I am trying to do the above starting with llama2-7b but have been running into ugly looking errors, which I have not been able to resolve by searching. There are probably too many areas where I am filling in the blanks (aka guessing) to hit on the solution by chance, so hence the post.
import os
import torch
from datasets import Dataset
from awq import AutoAWQForCausalLM
from transformers import (
AutoModelForCausalLM,
AutoTokenizer,
AwqConfig,
BitsAndBytesConfig,
TrainingArguments,
pipeline,
logging,
)
from peft import LoraConfig, PeftModel
from trl import SFTTrainer
# Model from Hugging Face hub
base_model = "NousResearch/Llama-2-7b-chat-hf"
dataset = Dataset.from_dict({
"label": [ <list> ],
"text": [ <list> ]
});
# compute_dtype = getattr(torch, "float16")
# quant_config = BitsAndBytesConfig(
# load_in_4bit=True,
# bnb_4bit_quant_type="nf4",
# bnb_4bit_compute_dtype=compute_dtype,
# bnb_4bit_use_double_quant=False,
# )
model = AutoModelForCausalLM.from_pretrained(
base_model,
# quantization_config=quant_config,
device_map={"": 0}
)
model.config.use_cache = False
model.config.pretraining_tp = 1
tokenizer = AutoTokenizer.from_pretrained(base_model, trust_remote_code=True)
tokenizer.pad_token = tokenizer.eos_token
tokenizer.padding_side = "right"
peft_params = LoraConfig(
lora_alpha=16,
lora_dropout=0.1,
r=64,
bias="none",
task_type="CAUSAL_LM",
)
training_params = TrainingArguments(
output_dir="./results",
num_train_epochs=1,
per_device_train_batch_size=4,
gradient_accumulation_steps=1,
optim="paged_adamw_32bit",
save_steps=25,
logging_steps=25,
learning_rate=2e-4,
weight_decay=0.001,
fp16=False,
bf16=False,
max_grad_norm=0.3,
max_steps=-1,
warmup_ratio=0.03,
group_by_length=True,
lr_scheduler_type="constant",
report_to="tensorboard"
)
trainer = SFTTrainer(
model=model,
train_dataset=dataset,
peft_config=peft_params,
dataset_text_field="text",
max_seq_length=None,
tokenizer=tokenizer,
args=training_params,
packing=False,
)
trainer.model.save_pretrained('lora')
trainer.tokenizer.save_pretrained('tokenizer')
peft_model = PeftModel.from_pretrained(
model,
'lora'
)
peft_model.merge_and_unload()
peft_model.save_pretrained('merged_model')
model = AutoAWQForCausalLM.from_pretrained( 'merged_model', device_map='auto' )
quant_name = 'merged-model-AWQ'
quant_config = {
"zero_point": True,
"q_group_size": 128,
"w_bit": 4
}
model.quantize( tokenizer, quant_config = quant_config )
model.save_quantized( quant_name, safe_tensors=True )
tokenizer.save_pretrained( quant_name )
(disclaimer - I adapted the above slightly to make it easier to present and didn’t test the adapted version, so there may be typos).
I confess I obtained params from examples and have not exhaustively been through them - so that could be an issue.

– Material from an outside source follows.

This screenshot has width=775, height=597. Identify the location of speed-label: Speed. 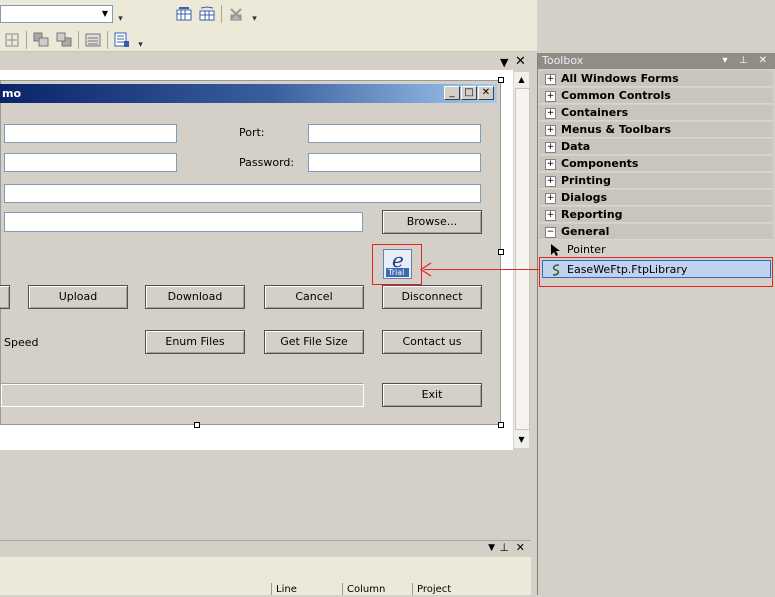
(22, 342).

However, right now the objective is simply to get through the process without it ending in a horrible error - so I suspect its something more basic that’s likely the problem.
Re. quantization_config
- I’ve shown this commented as I’ve tried it both with and without. I am not sure if loading in the model 4 bit would result in a quantized output when saved (or perhaps it just affects precision?). Not really sure about this part, but it doesn’t seem to make any difference to the result either way.
So the adapter seems to save successfully in the lora
directory. However merged_model
seems to look like the lora
adapter directory, except it has an apparently empty adapter_model.safetensors
. The program falls over saying
SError: merged_model does not appear to have a file named config.json
It doesn’t look like the merge worked, so I am guessing this is the problem I need to resolve.
I did try copying in the config.json
from the original model - which was suggested somewhere. Then I get down to:
safetensors_rust.SafetensorError: Error while deserializing header: InvalidHeaderDeserialization
but I am guessing this is all a bit pointless anyway since merged_model
is empty. I ran into a comment which suggested that merge_and_unload()
does not work with safetensors
and so the finetuned model should be saved in .bin
format - however, I am not sure how to get it to output this format.
Lost in many areas! Any help would be appreciated.